Every line of the material that includes the word "will" is to be shown.

============================================================

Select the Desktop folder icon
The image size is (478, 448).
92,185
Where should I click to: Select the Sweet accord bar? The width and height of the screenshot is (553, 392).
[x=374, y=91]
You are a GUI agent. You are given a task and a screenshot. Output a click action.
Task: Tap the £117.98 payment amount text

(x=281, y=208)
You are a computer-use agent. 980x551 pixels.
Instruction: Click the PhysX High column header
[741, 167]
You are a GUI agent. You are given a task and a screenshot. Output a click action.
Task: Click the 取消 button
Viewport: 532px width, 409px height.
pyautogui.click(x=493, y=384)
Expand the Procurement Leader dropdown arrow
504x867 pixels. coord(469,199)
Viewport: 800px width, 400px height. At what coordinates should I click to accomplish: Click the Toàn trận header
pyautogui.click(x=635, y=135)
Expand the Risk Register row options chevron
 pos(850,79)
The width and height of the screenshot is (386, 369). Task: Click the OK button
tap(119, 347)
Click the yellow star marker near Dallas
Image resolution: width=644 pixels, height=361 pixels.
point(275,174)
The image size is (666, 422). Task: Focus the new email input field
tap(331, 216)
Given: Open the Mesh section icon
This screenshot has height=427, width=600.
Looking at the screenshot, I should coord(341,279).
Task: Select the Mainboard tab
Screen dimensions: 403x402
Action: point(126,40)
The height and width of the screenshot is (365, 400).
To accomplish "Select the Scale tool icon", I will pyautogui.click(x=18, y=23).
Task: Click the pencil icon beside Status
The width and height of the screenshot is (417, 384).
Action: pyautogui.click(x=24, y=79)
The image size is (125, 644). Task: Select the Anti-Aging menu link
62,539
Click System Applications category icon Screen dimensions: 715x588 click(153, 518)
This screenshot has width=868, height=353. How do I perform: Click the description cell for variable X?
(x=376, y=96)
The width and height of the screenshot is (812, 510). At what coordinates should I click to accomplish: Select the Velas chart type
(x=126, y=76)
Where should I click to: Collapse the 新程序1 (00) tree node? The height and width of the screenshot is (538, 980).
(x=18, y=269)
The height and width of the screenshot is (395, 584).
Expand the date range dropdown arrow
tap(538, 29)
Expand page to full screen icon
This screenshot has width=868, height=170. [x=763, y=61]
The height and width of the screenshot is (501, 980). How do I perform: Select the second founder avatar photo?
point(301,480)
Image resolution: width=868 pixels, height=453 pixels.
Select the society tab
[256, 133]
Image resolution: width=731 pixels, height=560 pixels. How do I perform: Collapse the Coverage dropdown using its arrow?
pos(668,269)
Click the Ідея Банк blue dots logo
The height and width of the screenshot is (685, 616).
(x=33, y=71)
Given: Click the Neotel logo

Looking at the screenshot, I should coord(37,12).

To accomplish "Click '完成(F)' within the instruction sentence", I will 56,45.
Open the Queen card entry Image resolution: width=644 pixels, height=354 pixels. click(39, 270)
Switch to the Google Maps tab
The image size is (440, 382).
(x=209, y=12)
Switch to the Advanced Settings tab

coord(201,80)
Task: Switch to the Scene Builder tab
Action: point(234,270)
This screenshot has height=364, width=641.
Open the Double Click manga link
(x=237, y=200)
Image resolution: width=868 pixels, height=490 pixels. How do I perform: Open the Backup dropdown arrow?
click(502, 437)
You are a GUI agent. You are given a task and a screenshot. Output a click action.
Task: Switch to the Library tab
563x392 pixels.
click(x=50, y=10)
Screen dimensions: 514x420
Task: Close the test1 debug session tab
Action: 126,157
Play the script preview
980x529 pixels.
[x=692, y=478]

============================================================

Response
To accomplish "Select the Scale tool icon", I will pyautogui.click(x=18, y=23).
To accomplish "Click '完成(F)' within the instruction sentence", I will 56,45.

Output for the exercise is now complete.